Different Canadian grains and how to cook with them

How to cook different types of grains to perfection

Flip open any cookbook and you'll see at least a few recipes that call for grains other than rice. And with many dietary guidelines urging the inclusion of more whole grains into our diets, most of us are using a wider range of grains than we did maybe even just a few years ago. 

Naturally, different types of grains have different preparation methods, but almost all of the grains below benefit from light dry toasting before cooking with liquid to boost their nuttiness. You can also cook the the grains in different types of liquids, depending on their application. Here are some of the popular grains produced in Canada and how to make the most of them.


With tons of fiber, vitamins and minerals, there is no reason not to use barley more often. Barley comes in two varieties, hulled and pearl. Hulled barley refers to a minimally processed product that has a longer cooking time about 10 to 15 minutes compared to pearl barley, which has been refined to remove the tough outer layer. When barley is called for in a recipe, unless specified, they usually mean pearl. Regardless of which type, barley is perfect for adding into soups because it will hold up its texture, and it will not get soggy as rice would, for example. 

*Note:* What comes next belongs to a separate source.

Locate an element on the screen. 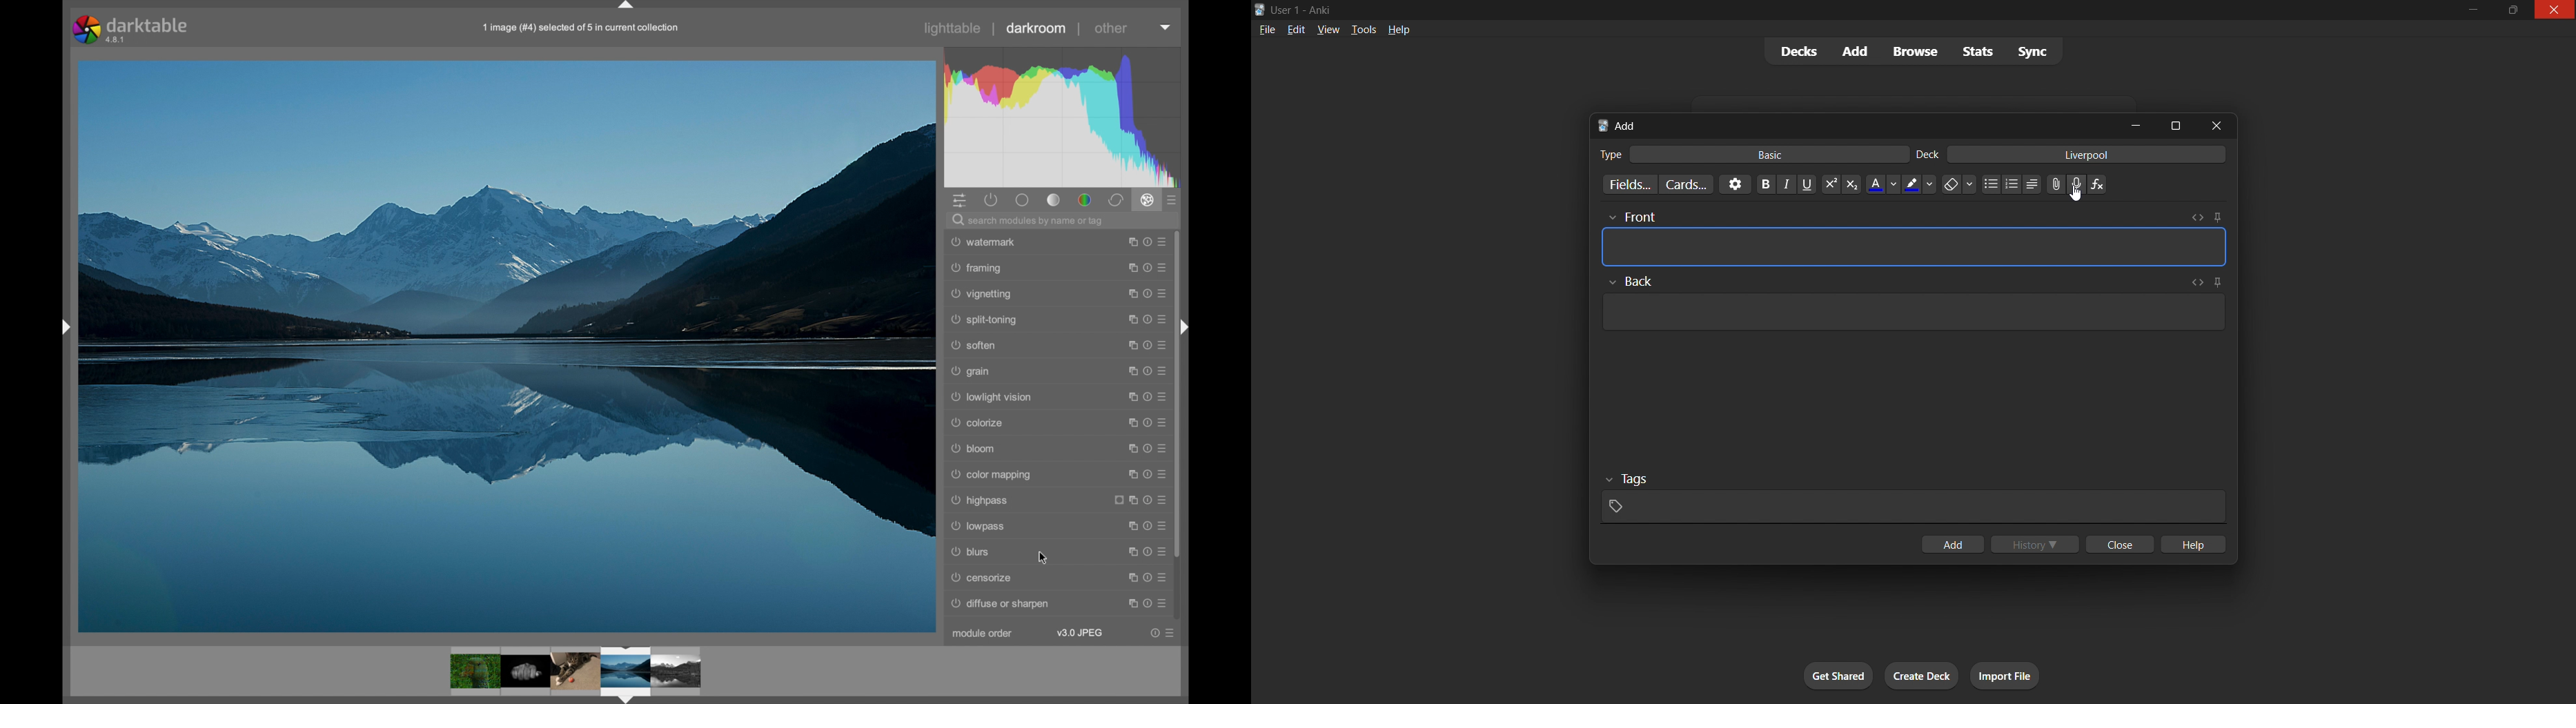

Beef and barley soup is one of the most common uses for this healthy grain, but the possibilities are endless. You can make a risotto with it, or simply include a few spoons of it next time you're making rice. Barley doubles size when it is cooked, so keep that in mind when considering the portion sizes. The general ratio for cooking pearl barley is 3 cups of liquid for one cup of barley. 


Brown rice

Brown rice is a whole grain rice that includes the bran and germ of the grain. Because of this, it is firmer and has more nutritional value than white rice. Before cooking, you'll want to rinse the grains to remove any dust or gritty bits. Then measure 2 cups of water for every cup of brown rice into a pot. Bring the water to a boil, then reduce the heat to low until just barely simmering, and leave covered for 45 minutes. Once all the water is absorbed, take it off the heat and cover for another 10 to 15 minutes, fluff with a fork, then serve. 


Oats are quickly becoming one of the trendiest grains through the introduction of oat milk into the mainstream. Whether they are rolled, crushed or ground, this cereal grain can help lower your cholesterol and provide you with protein.

Not all oats are made equal though, if you peruse the oat aisle, you will find steel cut, rolled and instant oats. Steel-cut oats are made by cutting the whole oat into several smaller pieces so it is very hearty and chewy. Rolled oats, on the other hand, are softer because of their ability to absorb more moisture. Because of this, they are often used in granola bars, cookies and muffins. To achieve their characteristic disc shape, they are steamed, then pressed. Instant oats are pre-cooked, dried then rolled into an even thinner disc than rolled oats. Due to this processing, they cook much faster than any of the other varieties, but don’t hold their shape as well and you have a higher chance of overcooking it into mush.


We’re not talking about the whiskey here. Closely related to wheat and barley, rye is a variety of grass grown here in Canada. Most likely, the most common rye product you have tried would be rye bread, but that's only one way to introduce this grain into your diet. The best way to work with rye is in its flour form, with which you can make crepes, pancakes, waffles and almost anything that you would normally use wheat flour for. When you use rye flour, your product will be denser and darker, with a bit more of an earthy taste, so keep that into consideration when creating sweet products.


One of Canada's major exports, wheat is the starting point for many things we eat, from breads and pastries to noodles and pasta. Beyond flour, one way you can prepare wheat is in the form of wheat berries, whole wheat kernels that include the bran, germ and endosperm. They provide tons of nutrients, thanks to its mainly unprocessed nature. To cook wheat berries, you’re going to want to carefully sort through the grains to make sure there is no debris. With a ratio of 3 to 3.5 cups of water per 1 cup of wheat berries, bring them to a boil with some salt, reduce the heat to a simmer and cover for one hour, only stirring them occasionally. Once an hour has passed, drain excess liquid and rinse them off, then serve.

Wild Rice

Wild rice is a semi-aquatic grass that is grown in many parts of Northern Canada. It is easily distinguishable by its long, skinny and dark "grain", which are actually seeds. It has a nutty and deep flavour when cooked, and is used for stuffings or as an addition to white rice. Wild rice is incredibly tough, so it will take a high water ratio and a long time to cook. For every cup of wild rice, use three cups of water. Like the other kinds of rice on this list, rinse it, bring it to a boil, reduce the heat to a simmer, then cover for 40 to 45 minutes. You will know the rice is done when the kernels of wild rice begin to split.


Quinoa is gluten-free, a whole-grain (although it's actually a seed) and a complete protein (has enough of each of the nine essential amino acids). To cook quinoa, follow the same steps as the previous grains by washing it first, then adding it to a pot along with liquid at a 1 to 1 ¾ to 1 ratio. Bring to a boil, then turn the heat down and cover for 15 minutes. Let the quinoa stand for five minutes off the heat, fluff with a fork and serve.